Will we miss him when he is gone?
Love him or loathe him, Winston Peters is one of the extraordinary characters on the NZ political stage. Through his remarkable career, he has registered the highs — and lows — of politics.
But now after his latest stint as Deputy Prime Minister and Foreign Minister, the latest opinion polling show he is facing political oblivion. NZ First’s support has shrunk to just 1%.
This perhaps comes as no surprise after the financial shenanigans involving the NZ First Foundation, despite Peters asserting the party and MPs have been “exonerated”.
The Serious Fraud Office announced last week that two people are being charged after a probe into the foundation.
The SFO investigation discovered credible evidence of criminal wrongdoing at the foundation, which has no other purpose than to serve the NZ First Party.
No matter how Peters rails against the SFO, the hard truth is that one of the country’s major law enforcement agencies is charging two people with connections to the NZ First Party, even if they are not current members of it.
NZ First’s coalition partners have been quick to put as much space as they possibly can between themselves and the financial scandal.
Peters, of course, couldn’t expect much support from either Labour or the Greens because he has been trying for some months to distance himself from them, arguing that NZ First has acted as a brake on the government when issues like a capital gains tax were high on the agenda.
He forfeited Labour sympathy when he levelled the jibe that the 2017-20 Labour-Green government has been the most challenging he had to deal with.
That was intended to underline what a great job he had done in applying his past experience to help out the novitiate ministers in the Ardern team.
So, now, the commentariat is virtually writing off the chances of Peters and NZ First returning for a second term in a Labour-led coalition. Peters’ campaign is relegated to odd paragraphs here and there.

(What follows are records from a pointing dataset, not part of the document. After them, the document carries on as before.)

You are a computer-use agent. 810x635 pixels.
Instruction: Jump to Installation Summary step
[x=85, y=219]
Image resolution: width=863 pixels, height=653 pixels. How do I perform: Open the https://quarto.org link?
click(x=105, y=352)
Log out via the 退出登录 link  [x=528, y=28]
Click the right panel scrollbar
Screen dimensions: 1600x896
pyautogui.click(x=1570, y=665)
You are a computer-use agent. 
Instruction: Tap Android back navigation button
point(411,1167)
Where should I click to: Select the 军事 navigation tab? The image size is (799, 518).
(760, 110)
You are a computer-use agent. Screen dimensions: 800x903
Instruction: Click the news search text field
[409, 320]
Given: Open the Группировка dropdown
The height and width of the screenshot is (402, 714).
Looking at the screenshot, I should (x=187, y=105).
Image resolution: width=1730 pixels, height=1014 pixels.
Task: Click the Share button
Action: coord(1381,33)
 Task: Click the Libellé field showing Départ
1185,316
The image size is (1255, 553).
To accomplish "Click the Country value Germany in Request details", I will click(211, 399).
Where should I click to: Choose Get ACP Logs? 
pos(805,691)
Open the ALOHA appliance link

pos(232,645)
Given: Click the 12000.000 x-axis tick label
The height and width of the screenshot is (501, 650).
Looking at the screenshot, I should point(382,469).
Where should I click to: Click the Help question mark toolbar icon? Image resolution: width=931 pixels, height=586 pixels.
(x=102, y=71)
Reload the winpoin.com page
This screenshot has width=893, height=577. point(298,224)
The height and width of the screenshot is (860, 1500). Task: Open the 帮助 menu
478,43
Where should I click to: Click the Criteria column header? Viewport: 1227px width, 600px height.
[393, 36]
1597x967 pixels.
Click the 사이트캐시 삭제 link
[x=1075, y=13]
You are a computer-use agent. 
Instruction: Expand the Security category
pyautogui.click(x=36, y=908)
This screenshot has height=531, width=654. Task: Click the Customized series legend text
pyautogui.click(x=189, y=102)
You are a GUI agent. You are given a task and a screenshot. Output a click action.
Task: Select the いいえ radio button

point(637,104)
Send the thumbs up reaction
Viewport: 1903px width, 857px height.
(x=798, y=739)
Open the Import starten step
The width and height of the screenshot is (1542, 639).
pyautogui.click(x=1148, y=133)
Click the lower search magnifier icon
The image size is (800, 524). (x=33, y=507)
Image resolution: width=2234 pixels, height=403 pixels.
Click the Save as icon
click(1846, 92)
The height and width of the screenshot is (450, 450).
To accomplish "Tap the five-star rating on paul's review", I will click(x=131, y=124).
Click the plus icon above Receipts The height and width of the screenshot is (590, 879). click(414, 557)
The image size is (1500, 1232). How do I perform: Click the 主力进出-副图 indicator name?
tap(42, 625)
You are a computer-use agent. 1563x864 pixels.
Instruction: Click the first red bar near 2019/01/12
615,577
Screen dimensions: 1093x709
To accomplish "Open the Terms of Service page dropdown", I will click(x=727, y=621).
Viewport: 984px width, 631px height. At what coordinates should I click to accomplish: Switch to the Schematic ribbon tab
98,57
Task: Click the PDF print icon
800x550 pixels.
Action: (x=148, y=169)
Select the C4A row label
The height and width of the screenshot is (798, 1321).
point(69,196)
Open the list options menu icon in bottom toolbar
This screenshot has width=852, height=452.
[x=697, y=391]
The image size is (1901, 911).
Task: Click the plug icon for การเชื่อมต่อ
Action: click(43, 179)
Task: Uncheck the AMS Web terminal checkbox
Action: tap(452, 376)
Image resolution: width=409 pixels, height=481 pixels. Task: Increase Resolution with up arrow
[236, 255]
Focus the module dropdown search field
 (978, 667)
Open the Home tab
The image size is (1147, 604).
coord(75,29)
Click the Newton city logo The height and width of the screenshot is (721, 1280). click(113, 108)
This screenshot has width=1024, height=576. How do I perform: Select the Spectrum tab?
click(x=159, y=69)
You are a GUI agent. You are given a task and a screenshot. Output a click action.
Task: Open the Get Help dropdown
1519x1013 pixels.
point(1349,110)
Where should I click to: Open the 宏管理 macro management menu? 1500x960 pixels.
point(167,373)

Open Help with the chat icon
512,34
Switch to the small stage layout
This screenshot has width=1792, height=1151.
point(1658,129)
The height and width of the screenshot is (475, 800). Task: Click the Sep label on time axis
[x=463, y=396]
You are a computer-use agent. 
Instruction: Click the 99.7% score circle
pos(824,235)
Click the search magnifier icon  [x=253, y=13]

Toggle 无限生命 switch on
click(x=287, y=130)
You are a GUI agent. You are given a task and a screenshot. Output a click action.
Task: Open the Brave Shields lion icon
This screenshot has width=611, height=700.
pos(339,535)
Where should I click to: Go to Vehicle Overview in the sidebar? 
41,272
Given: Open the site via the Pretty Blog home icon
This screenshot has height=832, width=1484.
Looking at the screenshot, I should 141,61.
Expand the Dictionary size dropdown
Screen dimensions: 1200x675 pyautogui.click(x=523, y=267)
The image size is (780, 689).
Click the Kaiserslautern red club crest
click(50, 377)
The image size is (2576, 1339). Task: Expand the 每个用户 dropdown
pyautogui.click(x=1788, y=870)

But is it too soon to be compiling elegies for Peters and NZ First?. Time and again, they have made it back from the edge of extinction.
Peters himself seems ageless. Now in his 76th year, he has left no stone unturned as he campaigns round the country.
Surely NZ First has built up its own core support, chucking all that money through the Provincial Growth Fund at pet projects in key electorates like Northland? Or with those engaged in the racing industry through the $70m of hard-earned taxpayer cash. Isn’t there a 100,000 votes in that alone?
Yet astute political authorities like Audrey Young have already been canvassing who may take over the Foreign Affairs portfolio when Peters fades from the scene.
That just underlines how big the shoes Peters leaves behind will be to fill.
Peters is regarded in MFAT as the best minister since Don McKinnon. From the start he has championed the Pacific with the US government – his first speech and visit to Washington in November 2018 made that very point. The US was allowing “others” to fill a void. He made the case vigorously to Vice-president Pence and Secretary of State Pompeo.
Peters has a wide range of international connections at ministerial level, vital for a small country like NZ which is desperate to make its voice heard. Potential replacements would find it a major challenge to get on the same wavelength, given the fractious nature of the global scene. He has brought gravitas and sensitivity to the role.
He worked Australia well, defusing the most contentious issues and provided much needed guidance to Ardern in the foreign policy role. Unlike some of his predecessors he did not micro-manage the ministry and left MFAT to do its work provided he was properly briefed on the issues.
As Point of Order sees it, there will be a real loss to the government – at least in the conduct of NZ’s foreign policy – if NZ First goes down to defeat on October 17.
But the odds appear stacked against Peters making one more comeback. One of the problems of his own creation was his decision to go into coalition with Labour after the 2017 election. That antagonised those who had voted for him in the belief he would go into coalition with Bill English in a National-led government.
The role he carved out for himself and NZ First in the NZ political machine has been sidelined not so much by a human hand but by a virus. The pandemic has rendered him superfluous, in the eyes of the voters who previously regarded him as a vital cog in the engine of government.